When it comes to marriage, relationships and the legal status of people who have been living together as a couple, the term “common law marriage” is often used. Common law marriages are recognized in a minority of states, though there is a lot of misinformation about how couples enter into this form of marriage. You should consult an attorney in your state if you need advice about common law marriages and how they affect estate planning concerns.
Contrary to popular belief, you cannot enter into a common law marriage simply by living with your partner for a certain amount of time. While each state’s rules about common law marriage differ, you and your partner must meet three essential requirements before you become married through common law. Both of you must intend to become married, hold yourself out to the public as a married couple and be of a minimum age, typically 18 or older.

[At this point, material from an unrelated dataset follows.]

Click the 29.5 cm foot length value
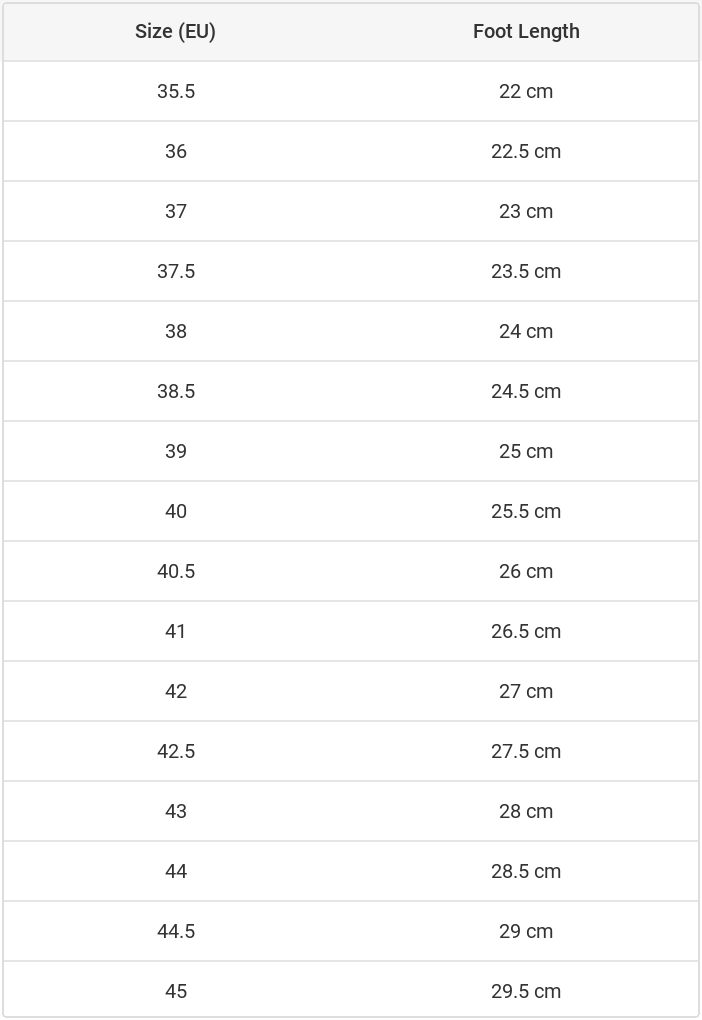The height and width of the screenshot is (1020, 702). click(526, 991)
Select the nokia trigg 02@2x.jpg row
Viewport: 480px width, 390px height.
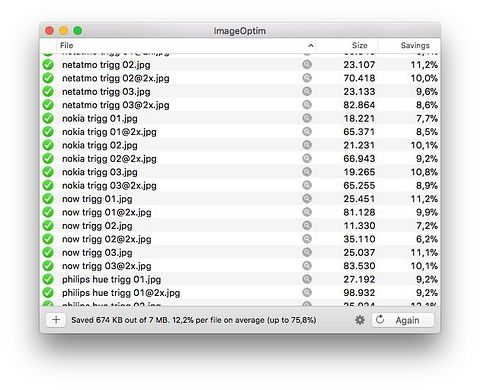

If you meet these three legal requirements and do so in a state that recognizes common law marriages, you are legally married. There is no legal difference between a common law married couple and one that marries through other methods. A common law married couple has the same legal rights and obligations as any other married couple. This includes the right to inherit property from one another as well as make medical decisions for an incapacitated spouse. Further, there is no such thing as common law divorce, and even if you are married without a formal ceremony through common law, you must obtain a court granted divorce in order to end the marriage. If you and your partner do enter into a common law marriage this will necessarily affect any estate planning decisions as you are in a legal marriage and cannot disinherit your spouse.